A costly defeat now, for the Bright Banners, but with so much of the needed supplies destroyed, it seems Beslon the Bad gambles that with enough time he’ll find support from Salt Shore or Godsgrace to crush the remaining Dornishmen.
... And far to the north, in King’s Landing, a wedding was to take place which would prove to be bloody in its own right. The marriage of the king’s huntsman, Ser Ethos Mertyns, to Joleta Gargalen, heiress to Salt Shore, was to take place when Ser Anders Dondarrion, son of the Lord of Blackhaven, appeared armed and armored demanding to fight Ser Ethos to the death to save the lady from such a marriage. Honor and chivalry demanded a response, it seemed, and the two duelled there outside of the royal sept, ignoring calls for calm from bystanders. Both knights took wounds, and Dondarrion might have killed Ser Ethos when Prince Viserys appeared with his household knights to prevent any further bloodshed.

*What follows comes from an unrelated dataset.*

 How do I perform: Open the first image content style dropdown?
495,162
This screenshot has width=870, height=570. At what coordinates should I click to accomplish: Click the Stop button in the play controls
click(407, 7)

The king arrived soon after. Joleta Gargalen claimed Ser Anders was the victor, but in the king’s mind, she was his to give away, and Ser Anders never did appeal to him for the right to fight for her hand. In other words? The duel was meaningless. Ser Ethos was aided by his sister in dressing his wounds, and the wedding proceeded as the king commanded. Ser Anders departed in ignominy, though if the king means any further punishment, he has not mentioned it; but neither did he stay for Ser Ethos’s wedding, and he seemed as little pleased as his uncle the Hand by the whole, sordid affair.